Gossett’s accomplishment of receiving the industry-recognized certification was announced during a Nov. 16 ceremony naming the Collision Repair Technology Classroom at WKCTC in memory of B.A. Hamilton.
Hamilton, a local businessman and founder of the collision repair technology program at WKCTC, died on Jan. 26 at the age of 79.
Craig Dickerson, Collision Repair Technology program coordinator and part-time I-CAR instructor, said the program, which Hamilton founded in 1962, continues to be an instrumental part of student success.
“We want to be a stepping stone to a better career for these students,” Dickerson told the audience at the Hamilton dedication. “We want our graduates to be successful.

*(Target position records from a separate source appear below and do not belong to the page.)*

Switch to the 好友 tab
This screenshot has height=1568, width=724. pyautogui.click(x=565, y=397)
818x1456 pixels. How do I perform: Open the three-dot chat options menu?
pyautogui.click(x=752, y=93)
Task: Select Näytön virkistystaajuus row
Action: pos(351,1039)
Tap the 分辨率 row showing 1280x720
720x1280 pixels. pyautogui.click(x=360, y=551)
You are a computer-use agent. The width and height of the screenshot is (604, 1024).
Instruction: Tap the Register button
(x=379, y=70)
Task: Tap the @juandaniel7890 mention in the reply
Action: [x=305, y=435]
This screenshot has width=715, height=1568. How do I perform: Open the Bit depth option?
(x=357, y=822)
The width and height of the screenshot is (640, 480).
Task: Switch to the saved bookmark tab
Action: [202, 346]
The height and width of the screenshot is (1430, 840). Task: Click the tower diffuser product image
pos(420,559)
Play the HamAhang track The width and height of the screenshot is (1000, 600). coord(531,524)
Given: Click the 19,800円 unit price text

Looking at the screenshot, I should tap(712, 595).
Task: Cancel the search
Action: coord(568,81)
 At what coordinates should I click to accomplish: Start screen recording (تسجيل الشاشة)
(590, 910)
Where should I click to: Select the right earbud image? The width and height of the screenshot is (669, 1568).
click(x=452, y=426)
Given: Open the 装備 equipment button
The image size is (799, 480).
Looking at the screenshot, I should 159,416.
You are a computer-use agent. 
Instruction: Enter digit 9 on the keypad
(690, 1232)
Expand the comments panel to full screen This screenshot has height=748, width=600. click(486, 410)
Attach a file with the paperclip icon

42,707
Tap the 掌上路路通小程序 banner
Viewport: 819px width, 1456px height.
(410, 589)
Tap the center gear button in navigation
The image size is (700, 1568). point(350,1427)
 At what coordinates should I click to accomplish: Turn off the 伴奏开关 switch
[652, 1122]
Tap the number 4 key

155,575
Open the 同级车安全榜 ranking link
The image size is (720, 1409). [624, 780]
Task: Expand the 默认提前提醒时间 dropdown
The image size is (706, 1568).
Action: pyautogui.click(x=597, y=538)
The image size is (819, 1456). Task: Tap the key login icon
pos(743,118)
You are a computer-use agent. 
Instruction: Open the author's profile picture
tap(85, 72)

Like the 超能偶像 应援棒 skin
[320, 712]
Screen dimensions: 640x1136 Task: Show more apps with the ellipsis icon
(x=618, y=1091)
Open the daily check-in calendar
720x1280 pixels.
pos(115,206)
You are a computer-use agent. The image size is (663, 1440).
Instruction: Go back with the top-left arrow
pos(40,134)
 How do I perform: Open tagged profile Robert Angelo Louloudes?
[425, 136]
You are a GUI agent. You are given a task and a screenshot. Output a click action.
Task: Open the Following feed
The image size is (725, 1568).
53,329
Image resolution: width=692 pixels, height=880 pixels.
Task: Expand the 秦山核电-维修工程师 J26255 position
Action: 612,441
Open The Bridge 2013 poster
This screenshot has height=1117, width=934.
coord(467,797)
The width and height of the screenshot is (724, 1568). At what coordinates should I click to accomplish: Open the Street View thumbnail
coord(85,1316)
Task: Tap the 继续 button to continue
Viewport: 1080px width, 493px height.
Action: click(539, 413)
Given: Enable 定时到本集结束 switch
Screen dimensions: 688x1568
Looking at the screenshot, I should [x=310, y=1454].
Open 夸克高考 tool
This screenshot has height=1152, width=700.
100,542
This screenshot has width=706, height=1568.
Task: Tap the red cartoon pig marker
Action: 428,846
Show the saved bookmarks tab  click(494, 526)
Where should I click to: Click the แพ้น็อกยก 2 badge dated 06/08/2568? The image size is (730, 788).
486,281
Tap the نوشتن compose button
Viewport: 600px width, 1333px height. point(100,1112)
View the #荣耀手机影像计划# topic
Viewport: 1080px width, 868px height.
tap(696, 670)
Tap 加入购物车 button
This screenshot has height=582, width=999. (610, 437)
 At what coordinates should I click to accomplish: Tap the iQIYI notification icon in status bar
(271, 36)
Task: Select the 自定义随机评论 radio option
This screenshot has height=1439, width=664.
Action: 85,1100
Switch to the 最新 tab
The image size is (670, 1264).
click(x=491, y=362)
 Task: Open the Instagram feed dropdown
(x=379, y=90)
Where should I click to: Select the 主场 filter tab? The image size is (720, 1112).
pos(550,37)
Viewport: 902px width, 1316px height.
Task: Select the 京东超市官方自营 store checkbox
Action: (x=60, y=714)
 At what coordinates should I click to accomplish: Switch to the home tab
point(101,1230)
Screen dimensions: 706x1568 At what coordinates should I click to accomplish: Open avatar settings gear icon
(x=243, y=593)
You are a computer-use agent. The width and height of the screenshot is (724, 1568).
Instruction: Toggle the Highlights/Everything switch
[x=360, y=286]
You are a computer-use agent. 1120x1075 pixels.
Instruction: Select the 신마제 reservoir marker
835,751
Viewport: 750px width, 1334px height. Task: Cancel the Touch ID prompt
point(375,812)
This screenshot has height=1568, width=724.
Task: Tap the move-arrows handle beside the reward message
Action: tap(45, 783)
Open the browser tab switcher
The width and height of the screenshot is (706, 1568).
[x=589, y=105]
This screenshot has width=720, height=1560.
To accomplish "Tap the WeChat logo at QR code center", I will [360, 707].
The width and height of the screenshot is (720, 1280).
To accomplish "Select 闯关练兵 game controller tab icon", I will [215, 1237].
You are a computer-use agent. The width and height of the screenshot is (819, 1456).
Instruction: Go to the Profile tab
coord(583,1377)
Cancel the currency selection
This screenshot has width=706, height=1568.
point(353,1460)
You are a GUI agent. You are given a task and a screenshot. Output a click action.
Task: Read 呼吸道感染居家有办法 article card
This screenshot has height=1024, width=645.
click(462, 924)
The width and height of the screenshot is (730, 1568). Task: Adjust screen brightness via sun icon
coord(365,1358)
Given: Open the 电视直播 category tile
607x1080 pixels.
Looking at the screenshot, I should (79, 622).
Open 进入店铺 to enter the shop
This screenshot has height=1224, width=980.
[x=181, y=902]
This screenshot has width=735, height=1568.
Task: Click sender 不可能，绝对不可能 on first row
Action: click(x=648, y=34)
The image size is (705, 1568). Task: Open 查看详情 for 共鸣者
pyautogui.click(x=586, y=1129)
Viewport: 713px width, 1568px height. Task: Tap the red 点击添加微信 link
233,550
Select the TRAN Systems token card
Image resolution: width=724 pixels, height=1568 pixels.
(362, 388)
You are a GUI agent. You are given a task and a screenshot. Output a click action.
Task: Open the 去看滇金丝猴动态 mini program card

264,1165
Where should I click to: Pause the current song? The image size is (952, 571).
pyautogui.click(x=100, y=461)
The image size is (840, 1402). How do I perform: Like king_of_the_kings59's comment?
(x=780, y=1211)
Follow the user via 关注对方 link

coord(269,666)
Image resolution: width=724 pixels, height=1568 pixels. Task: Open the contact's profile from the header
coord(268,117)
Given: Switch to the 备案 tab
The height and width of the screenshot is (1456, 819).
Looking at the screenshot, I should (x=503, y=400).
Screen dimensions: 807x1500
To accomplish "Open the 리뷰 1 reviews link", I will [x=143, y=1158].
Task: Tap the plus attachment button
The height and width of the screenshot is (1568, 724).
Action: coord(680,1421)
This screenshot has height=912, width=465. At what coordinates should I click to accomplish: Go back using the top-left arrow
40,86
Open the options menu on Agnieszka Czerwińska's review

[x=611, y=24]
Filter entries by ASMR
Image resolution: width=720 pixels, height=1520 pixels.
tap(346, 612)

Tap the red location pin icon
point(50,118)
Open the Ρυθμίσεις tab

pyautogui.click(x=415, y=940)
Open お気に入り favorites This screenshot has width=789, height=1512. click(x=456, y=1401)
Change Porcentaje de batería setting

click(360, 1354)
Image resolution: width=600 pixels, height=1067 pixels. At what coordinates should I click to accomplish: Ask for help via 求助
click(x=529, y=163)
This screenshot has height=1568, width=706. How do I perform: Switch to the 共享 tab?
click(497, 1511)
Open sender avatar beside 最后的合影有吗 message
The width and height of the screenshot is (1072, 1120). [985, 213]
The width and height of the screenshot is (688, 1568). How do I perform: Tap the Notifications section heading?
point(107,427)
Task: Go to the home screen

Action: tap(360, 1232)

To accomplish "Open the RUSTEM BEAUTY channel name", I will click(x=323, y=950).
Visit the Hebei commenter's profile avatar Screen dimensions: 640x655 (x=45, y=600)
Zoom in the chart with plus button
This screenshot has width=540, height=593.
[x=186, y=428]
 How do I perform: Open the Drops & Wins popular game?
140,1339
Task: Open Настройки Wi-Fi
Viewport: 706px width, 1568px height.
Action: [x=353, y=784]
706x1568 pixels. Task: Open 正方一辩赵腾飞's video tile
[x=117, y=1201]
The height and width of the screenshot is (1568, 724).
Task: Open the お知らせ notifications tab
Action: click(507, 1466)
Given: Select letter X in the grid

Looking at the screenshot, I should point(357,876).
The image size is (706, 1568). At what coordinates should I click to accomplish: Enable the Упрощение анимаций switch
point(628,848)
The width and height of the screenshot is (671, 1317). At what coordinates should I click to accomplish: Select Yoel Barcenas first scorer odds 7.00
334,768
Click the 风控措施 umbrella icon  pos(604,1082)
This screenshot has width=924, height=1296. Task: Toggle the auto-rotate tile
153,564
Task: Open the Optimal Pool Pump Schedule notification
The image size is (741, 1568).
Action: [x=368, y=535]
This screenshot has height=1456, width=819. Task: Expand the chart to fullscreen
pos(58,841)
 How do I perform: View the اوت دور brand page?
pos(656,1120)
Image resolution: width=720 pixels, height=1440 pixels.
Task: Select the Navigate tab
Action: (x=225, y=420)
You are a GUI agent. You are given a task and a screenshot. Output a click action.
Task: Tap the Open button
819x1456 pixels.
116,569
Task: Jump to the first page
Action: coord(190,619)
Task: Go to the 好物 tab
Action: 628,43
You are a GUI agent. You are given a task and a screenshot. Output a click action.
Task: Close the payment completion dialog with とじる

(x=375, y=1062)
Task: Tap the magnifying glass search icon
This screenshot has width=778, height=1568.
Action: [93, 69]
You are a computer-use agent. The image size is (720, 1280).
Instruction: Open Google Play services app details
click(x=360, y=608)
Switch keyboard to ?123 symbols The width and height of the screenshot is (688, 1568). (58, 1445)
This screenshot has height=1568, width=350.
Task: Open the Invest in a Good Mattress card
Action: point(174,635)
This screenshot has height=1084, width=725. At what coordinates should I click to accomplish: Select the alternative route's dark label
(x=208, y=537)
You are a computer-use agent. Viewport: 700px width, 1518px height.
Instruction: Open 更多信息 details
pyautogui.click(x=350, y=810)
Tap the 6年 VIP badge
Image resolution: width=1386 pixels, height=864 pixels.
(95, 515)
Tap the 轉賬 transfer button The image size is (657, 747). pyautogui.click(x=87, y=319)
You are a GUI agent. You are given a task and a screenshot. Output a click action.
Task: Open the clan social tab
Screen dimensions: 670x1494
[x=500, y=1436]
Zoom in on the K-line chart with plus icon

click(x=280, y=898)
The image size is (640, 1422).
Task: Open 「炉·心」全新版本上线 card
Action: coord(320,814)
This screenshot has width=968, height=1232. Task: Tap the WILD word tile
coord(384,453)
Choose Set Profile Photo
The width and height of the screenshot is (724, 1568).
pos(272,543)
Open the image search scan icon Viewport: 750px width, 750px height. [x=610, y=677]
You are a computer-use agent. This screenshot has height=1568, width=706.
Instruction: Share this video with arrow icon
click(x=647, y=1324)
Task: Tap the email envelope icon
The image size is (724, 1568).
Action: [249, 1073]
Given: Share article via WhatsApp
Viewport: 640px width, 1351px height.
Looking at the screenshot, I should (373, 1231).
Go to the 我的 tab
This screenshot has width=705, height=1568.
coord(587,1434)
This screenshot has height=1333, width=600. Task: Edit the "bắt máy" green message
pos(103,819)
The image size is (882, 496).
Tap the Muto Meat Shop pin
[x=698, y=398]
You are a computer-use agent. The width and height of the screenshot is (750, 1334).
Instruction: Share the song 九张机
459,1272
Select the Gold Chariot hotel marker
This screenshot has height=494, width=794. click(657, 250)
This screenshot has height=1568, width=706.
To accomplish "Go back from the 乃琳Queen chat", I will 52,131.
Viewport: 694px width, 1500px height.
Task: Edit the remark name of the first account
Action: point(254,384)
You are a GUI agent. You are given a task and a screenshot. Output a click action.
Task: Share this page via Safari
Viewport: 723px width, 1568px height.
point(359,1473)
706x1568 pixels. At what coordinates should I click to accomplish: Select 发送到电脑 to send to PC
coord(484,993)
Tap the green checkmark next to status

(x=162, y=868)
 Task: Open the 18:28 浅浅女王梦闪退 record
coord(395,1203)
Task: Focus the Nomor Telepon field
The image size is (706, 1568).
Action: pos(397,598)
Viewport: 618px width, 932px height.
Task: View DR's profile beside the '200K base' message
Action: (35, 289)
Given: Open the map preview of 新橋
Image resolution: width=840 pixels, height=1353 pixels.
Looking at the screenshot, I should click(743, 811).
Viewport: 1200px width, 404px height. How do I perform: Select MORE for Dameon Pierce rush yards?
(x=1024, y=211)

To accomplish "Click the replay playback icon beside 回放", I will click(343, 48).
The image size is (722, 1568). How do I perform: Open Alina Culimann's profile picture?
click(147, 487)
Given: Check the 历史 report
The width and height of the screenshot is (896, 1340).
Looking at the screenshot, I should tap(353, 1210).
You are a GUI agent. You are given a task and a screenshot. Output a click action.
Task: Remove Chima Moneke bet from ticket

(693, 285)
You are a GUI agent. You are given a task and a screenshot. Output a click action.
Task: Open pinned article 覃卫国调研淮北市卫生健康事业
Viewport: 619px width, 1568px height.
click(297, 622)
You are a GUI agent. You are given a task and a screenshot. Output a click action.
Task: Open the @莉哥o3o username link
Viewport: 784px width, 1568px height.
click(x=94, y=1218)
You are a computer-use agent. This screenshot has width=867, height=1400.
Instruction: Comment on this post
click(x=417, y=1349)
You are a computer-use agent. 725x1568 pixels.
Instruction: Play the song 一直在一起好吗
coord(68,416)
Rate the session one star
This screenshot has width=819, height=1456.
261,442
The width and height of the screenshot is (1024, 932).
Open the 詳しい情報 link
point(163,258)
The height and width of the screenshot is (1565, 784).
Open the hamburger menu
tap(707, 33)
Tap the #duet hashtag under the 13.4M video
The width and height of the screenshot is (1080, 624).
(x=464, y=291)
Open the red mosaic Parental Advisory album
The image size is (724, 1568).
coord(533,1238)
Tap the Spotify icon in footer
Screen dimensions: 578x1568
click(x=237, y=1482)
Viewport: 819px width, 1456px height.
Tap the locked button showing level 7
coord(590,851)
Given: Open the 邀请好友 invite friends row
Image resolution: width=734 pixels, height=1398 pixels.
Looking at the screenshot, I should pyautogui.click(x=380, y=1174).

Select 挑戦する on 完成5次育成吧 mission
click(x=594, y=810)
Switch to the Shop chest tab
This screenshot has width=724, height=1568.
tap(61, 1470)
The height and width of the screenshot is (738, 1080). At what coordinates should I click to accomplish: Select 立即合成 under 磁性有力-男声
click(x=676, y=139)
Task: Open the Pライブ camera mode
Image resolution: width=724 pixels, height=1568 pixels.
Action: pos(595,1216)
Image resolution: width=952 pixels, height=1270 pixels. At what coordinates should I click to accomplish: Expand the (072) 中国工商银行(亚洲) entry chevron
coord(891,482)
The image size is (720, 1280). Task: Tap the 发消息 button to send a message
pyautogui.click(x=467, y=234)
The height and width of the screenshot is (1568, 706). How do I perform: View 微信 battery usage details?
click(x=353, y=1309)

And we want to provide the necessary tools to make that possible.”
With that in mind, WKCTC’s Collision Repair Technology program recently adopted the I-CAR curriculum to ensure that students are kept abreast of ongoing changes in OEM technology, materials, manufacturing capabilities and standards.
WKCTC collision students learn about the constant technological changes within the industry and how it now is necessary for collision repair technicians to become skilled in plastic repair, aluminum repair, welding and the application of waterborne materials such as basecoats and primers.
Hands-on training is provided by a certified National Institute for Automotive Service Excellence (ASE) master collision repair and refinish technician and meets National Automotive Technicians Education Foundation (NATEF) standards.
Dickerson said he has qualified to teach each of the more than 30 classes in the I-CAR curriculum by successfully completing an I-CAR technical evaluation.
“We’re a NATEF-accredited program so there’s a crosswalk with this curriculum that shows where each one of the tasks required by NATEF for us to teach are covered by these classes,” he said.
Before the curriculum was added at WKCTC, getting the I-CAR training and certification would require students to travel outside their communities, Dickerson said.
“We’re able to offer this curriculum to them here to help them in gaining employment, so it’s a cost saving for them,” Dickerson added. “Realistically, if they were receiving this training after they were employed, their employer would probably be paying for the training themselves. It just makes them more marketable as a technician. It’s something really good to put on their resume – that they already have $4,000 to $5,000 worth of training.”